With delta, hospitals can one week see a flood of patients and the next have half-empty ICUs. The rollercoaster leaves some medical workers frustrated. They’ve worked long hours and made sacrifices in their personal lives — one nurse said she’s refrained entirely from visiting her sick father — only to see caseloads yo-yo.
At one point earlier this summer, Shivers’ ICU ward had only one COVID-19 patient.
“We saw the light and could almost put our finger on it, almost,” she said. “Then the floodgates just opened up.”
In Georgia, COVID-19 hospitalizations reached their peak just before Labor Day and had declined some 10% by Sept. 13. But deaths are still sharply inclining: they doubled in August and are on track to double again in September.
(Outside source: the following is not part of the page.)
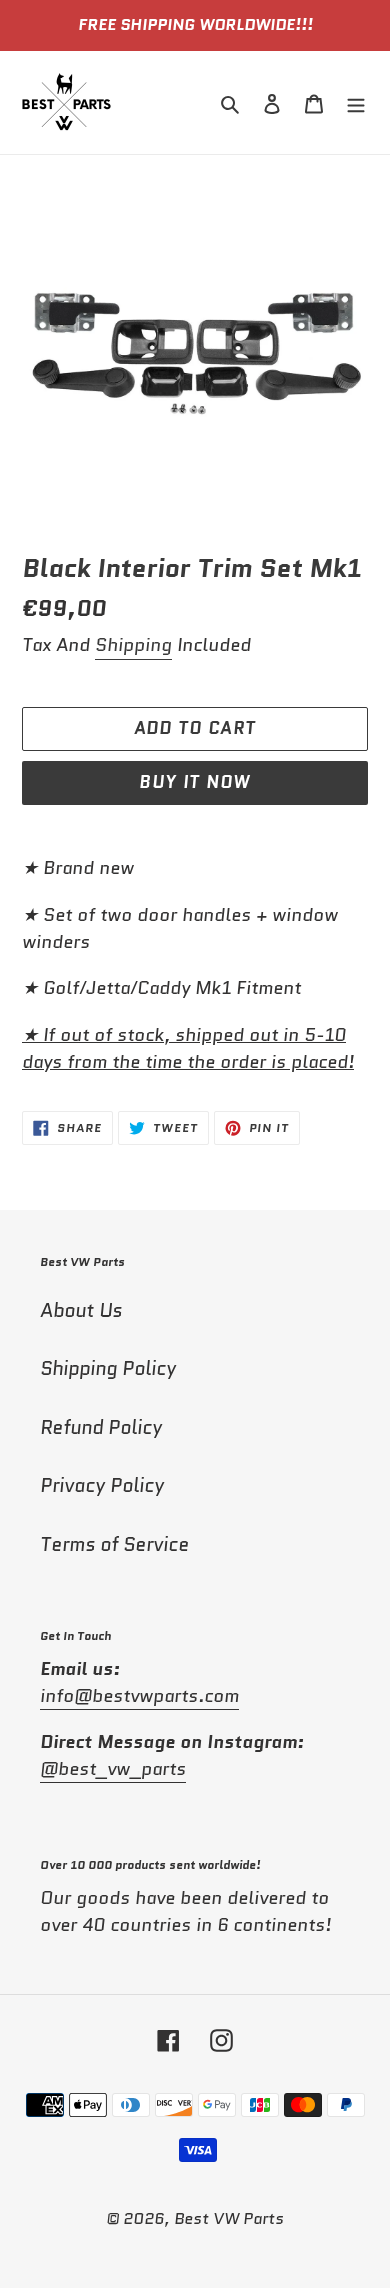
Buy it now (195, 782)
Despite that, all of the frontline workers interviewed said they still see their work as their calling.
“I go home and vent my frustrations at the end of the day, but I’ll come back to work and do the same thing over and over again because this is the job I chose and this is the profession I love,” said Shivers. “It is frustrating and it’s tiresome but it’s what we do.”
But staff is still bracing for what could be a difficult next few months, especially at Memorial Health’s Dwaine & Cynthia Willett Children’s Hospital. Dr. Michael Bossak, a pediatrician there, is concerned that seasonal flu could stretch a workforce already overloaded with a deluge of respiratory illnesses and a growing number of COVID-19 cases among children.
“It’s one of those things where we look at the numbers and think that we have enough to take care of everybody, but we’ll never know until we get there,” Bossak said. “COVID is this unknown.”